2. So if well-dressed is not completely necessary to be chic, should the question read that to be chic is to be impeccably dressed? "Impeccably" to me, suggests the condition of the clothing, which then contributes to the chic look; perfectly pressed seams as opposed to puckered stitches, well-attached buttons rather than buttons hanging a tad too loosely or missing entirely, hemmed edges rather than frayed and perfectly stitched seams instead of ones that have come apart and are pinned from underneath, or beautifully buffed leather not scuffed shoes with worn down heels. The clothing can be inexpensive and plain, a t-shirt and blue jeans, but if the t-shirt and jeans look shabby, one could no longer be considered chic. Shabby chic is an interior decorating term but I do not know if the term can exist in clothing or in the descriptors for people.

3. A simple t-shirt and jeans can be chic but if the fit is not perfect, or the shoulders are hanging a bit off and the jeans are "bagging" in the wrong places, the t-shirt and jeans become "comfortable casual" rather than chic. After writing that, I am asking myself, "But why can't you be comfortable casual and chic?" Still I believe that to be chic, the fit of the clothing is more important than the cost of the clothing.

4. Perhaps being well-dressed is the base upon which chic-ness manifests itself. However, you can be well-dressed and have a posture and mannerisms that preclude all attempts at being chic. For example: If you are well-dressed but slump at the shoulders and have both elbows on the table while you are chewing and talking simultaneously, it doesn't matter what you are wearing, you will not be considered chic.

5. It appears that clothing is the base, but if your hygiene is lacking and you are biting your nails, nervously twisting your hair or scratching and adjusting body parts, hygeine and personal body attentiveness supercedes the clothing.

6. Or is it just natural - a question of either you have it or you don't? And do women who have "it", know that they are chic? Clothing and hygiene are controllable factors but another consideration that makes the blue jeans and black t-shirt look chic is the personality type of the wearer.  Different personality types choose different clothing, therefore one could surmise that not everyone has the predisposition to look "chic" based on the contemporary parameters that have developed around that concept.

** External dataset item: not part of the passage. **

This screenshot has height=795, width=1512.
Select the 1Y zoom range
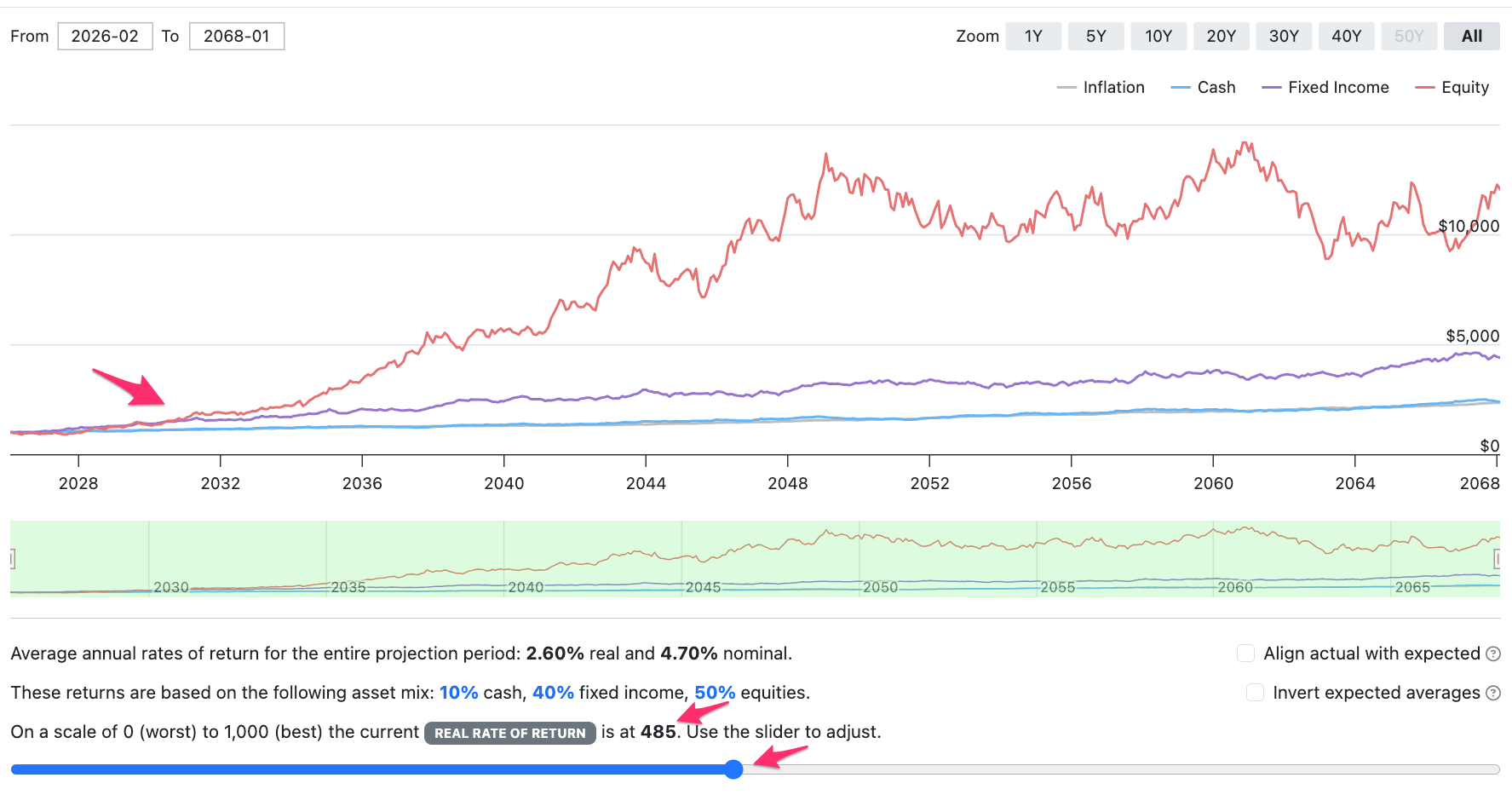[1033, 36]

So are those who are considered chic, introverts or extraverts?

7. For some reason or other, there is this notion that there is a universal desire by all women to look chic. I am sure there are many who say, "No thanks", to that. But it does make sense that the motivation to want to look a particular way has to be the driving force behind looking a certain way.

8. Does education play a role in being chic?

9. Do etiquette and social graces play roles in being chic?

10. So why did I even attempt to elaborate on the topic of being chic?

 Is chic simply to be well-dressed? No.